The storm had cooled the humid day, so we opened windows, enjoyed the breeze and slept as best we could; well one of us slept fine, but one did not -- someone has to worry about more storms.
Emerging from our downstairs, generator-powered cocoon the next morning, we saw little damage in our yard until we went out and looked behind the corn crib. Walnut tree limbs, none too big, littered our yard and our neighbor's yard. What had been our back line of white pine trees lay scattered like someone had played pick-up sticks with them, and a large sugar maple in our neighbor's yard had split.
We sat on the back patio, sharing coffee (everyone liked that noisy, propane driven generator that powered the coffe maker) with neighbors, surveying the damage on our street. It was a mess, but no buildings had been damaged and no one had been injured. We were fortunate.

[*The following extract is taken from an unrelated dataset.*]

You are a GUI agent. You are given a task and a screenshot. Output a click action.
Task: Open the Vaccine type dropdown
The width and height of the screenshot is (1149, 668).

The conversation and coffee gave way to work clothes, gloves, chain saws, loaded trailers and multiple trips to the landfill. Rakes, usually only used in the fall, piled small brush to be hauled away and our well, because of the generator, became a supplier of clean water. The roar of a few portable generators gave notice that refrigerators and freezers in neighboring homes were preserving milk, eggs, and last fall's venison. Everyone on our street managed that day without electricity, and all that that
commodity gives us: lights, toilets, air conditioning, well water - the list is long.
As I worked in my own yard, and talked with neighbors, the family whose yard was full of those dreadful white pines, I was reminded of Matthew's quoting of that greatest of men: "Have you considered the lilies of the field: how they grow."
Three years ago, we had had a long and thoughtful discussion about installing a permanent generator because of my paraplegia -- Mary Ann stressed its importance for my freedom and safety. She won. So, Friday night when power went out, it kicked in and powered the elevator, kitchen and well pump. The derecho had not interrupted our lives that much. Sure, we had the inconvenience of limbs and trees down, but we had lights downstairs, a refrigerator, toilets, showers and cool, cool water.
However, as I watched neighbors begin their work in cleaning up, coming over to fill cans with water, and eat a grilled hamburger, I was reminded of Matthew's quoting. All of our neighbors went about the necessary business of living without complaint. The couple with some of our trees lying in their yard said, "Oh, don't worry. No one or anything was hurt."
The elderly couple near us came for water and said that, "We're fine, don't worry. It could've been worse." Another fellow down the road loaned and installed a portable generator for the truck driver next door so that his freezer of meat would not spoil.
As I gathered debris from our yard, I kept thinking how much, indeed, our neighbors were like lilies of the field - living and trusting in a power mightier than themselves or the derecho.
They lived those words, "how they grow..." They grow by doing what they must to change what they can, but not bothering with things beyond their control. That belonged to a greater power.